This is an action by William M. Wilson, plaintiff, for alleged negligence of the city of Omaha, defendant, in damaging by flood waters the house and lots and some personal property owned by him at 3323 Boyd street near the intersection thereof with Thirty-third street.
The petition contains two counts. In the first cause of action damages resulting from a flood June 9, 1936, were alleged to be $1,127.50 and in the second cause of action damages resulting from a flood July 18, 1937, were alleged to be $1,660, or a total of $2,787.50.
The negligence for which plaintiff claims damages seems to be the construction and overloading of the main sewer in an inadequate sewerage system in the sewerage district for a watershed or drainage area of 1,320 acres of land devoted to parks, boulevards, streets, alleys, residences in city blocks and to other purposes. The natural channel of drainage through this area is generally west to east from Fontenelle Park not far from the western boundary of the watershed to or near the intersection of Thirty-third and Boyd streets, the lowest point in the surrounding territory or outlet to the Missouri river; Thirty-third street running north and south and Boyd street east and west. The main sewer is in an old creek bed, the natural course of drainage, *15now occupied by Paxton boulevard. Lateral sewers in the area drained empty into the main sewer, some from the southwest and some from the northwest.
The city pleaded in defense to the action that, in locating and constructing the sewers in the drainage area, it adopted and acted on the best available engineering advice, that the sewers were adequate for all normal and ordinary purposes of the drainage district and sewerage system, and that the damages to plaintiff’s property were caused by unusual and excessive rains and resulting floods June 9, 1936, and July 18, 1937, and denied any actionable negligence of the city as alleged in the petition.
At the close of plaintiff’s evidence, the district court, on motion of defendant, excused the jury and dismissed the case for insufficiency of the evidence to prove municipal negligence causing, or contributing to, the damages pleaded in the petition. Plaintiff appealed.
The controlling question presented by the appeal is the sufficiency of the evidence to make a case for damages on the issue of the city’s negligence.
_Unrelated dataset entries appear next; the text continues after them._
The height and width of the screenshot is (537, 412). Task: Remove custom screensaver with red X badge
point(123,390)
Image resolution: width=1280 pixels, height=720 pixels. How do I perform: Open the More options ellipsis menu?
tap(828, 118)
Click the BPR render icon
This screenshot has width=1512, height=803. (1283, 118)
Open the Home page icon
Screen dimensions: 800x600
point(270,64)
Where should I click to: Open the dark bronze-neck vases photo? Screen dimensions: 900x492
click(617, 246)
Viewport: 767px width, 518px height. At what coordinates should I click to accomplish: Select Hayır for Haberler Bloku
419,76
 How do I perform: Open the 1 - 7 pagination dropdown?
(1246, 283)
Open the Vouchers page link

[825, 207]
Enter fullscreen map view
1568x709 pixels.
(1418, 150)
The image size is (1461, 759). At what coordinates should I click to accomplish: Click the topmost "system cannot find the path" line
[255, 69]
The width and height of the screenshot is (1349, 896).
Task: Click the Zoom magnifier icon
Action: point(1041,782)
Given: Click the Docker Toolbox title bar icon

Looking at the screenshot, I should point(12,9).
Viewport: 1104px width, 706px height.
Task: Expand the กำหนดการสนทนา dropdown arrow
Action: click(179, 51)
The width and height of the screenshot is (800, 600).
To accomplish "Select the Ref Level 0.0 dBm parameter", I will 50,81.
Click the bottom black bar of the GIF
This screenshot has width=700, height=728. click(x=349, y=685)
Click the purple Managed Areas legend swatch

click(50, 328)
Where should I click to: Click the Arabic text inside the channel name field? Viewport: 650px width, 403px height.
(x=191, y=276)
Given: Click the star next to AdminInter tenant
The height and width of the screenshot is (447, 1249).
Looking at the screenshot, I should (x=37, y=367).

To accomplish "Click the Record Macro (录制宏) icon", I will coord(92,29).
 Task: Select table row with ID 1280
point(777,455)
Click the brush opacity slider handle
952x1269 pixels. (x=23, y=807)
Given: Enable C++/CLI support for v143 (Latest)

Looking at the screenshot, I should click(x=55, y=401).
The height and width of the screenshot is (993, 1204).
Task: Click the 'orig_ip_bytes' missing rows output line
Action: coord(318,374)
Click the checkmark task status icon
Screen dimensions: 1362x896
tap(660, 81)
The evidence adduced by plaintiff tends to prove that the intakes at the storm sewers did not collect all the water that fell during the floods; that flood waters flowed over the intakes, on the streets and alleys, and were 150 feet wide at Thirty-third and Boyd streets; that the hydraulic pressure of the water in the main sewer at the intersection there exploded the sewer, which plaintiff alleged to be 15 feet in diameter, and threw water and paving materials into the air; that there were logs, twigs, garbage cans, and other débris all over the streets; that water backed up Boyd street 150 feet into the basement of plaintiff’s house where it was four feet deep, damaged the foundation and deposited two inches of mud on the basement floor and on the lawn.
An engineer with a long professional experience in the service of the city was called to the witness-stand by plaintiff, explained the typography of the watershed, described the sewerage system, and said in substance: The sewers in the drainage area were located and constructed in accord*16anee with the best engineering practice at the time. The sewer system was designed for a carrying capacity sufficient to “handle a continuous, uniformly distributed rain of about one inch per hour” — or about the same carrying capacity as the outlet of the lowest spot in the surrounding territory at Thirty-third and Boyd streets. There is also evidence to the effect that it had rained continuously for about an hour before the flood waters reached plaintiff’s house. Another witness for plaintiff, born and reared in Omaha, who had resided with his family as a tenant in plaintiff’s house for two years, testified that the rains were unusual and said: “With the exception of those (June 9, 1936, and July 18, 1937) I never saw any rains of that nature in that vicinity.”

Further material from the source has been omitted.